[Pixel coordinate grounding data]
:::::
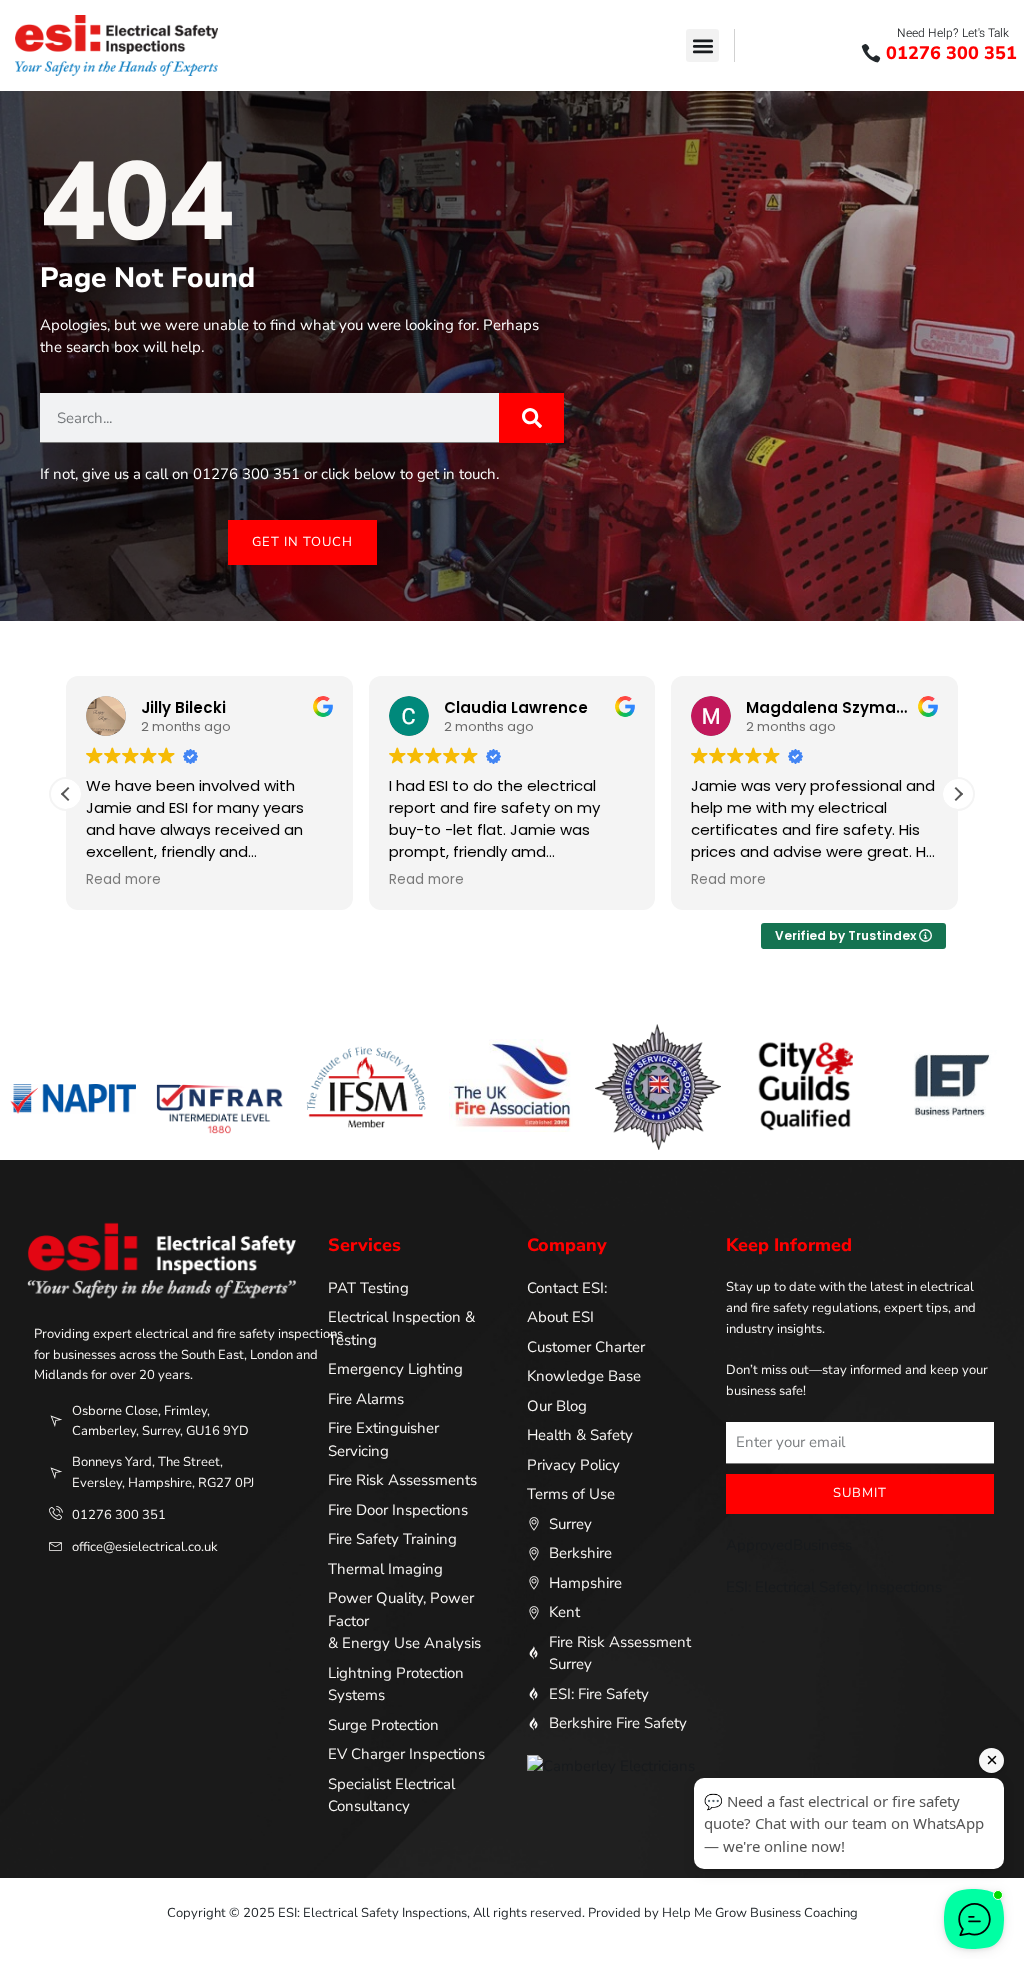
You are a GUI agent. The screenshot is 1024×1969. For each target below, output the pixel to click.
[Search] (531, 418)
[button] (702, 45)
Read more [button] (123, 880)
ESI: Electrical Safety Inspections (834, 1587)
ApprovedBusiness (789, 1545)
:::::
[Work instruction] Print, word for word, every entry shown above; the pictures stay out.

[Reply]
You are a GUI agent. The screenshot is 1024×1969. For each target below, output the pixel to click.
[Search] (531, 418)
[button] (702, 45)
Read more [button] (123, 880)
ESI: Electrical Safety Inspections (834, 1587)
ApprovedBusiness (789, 1545)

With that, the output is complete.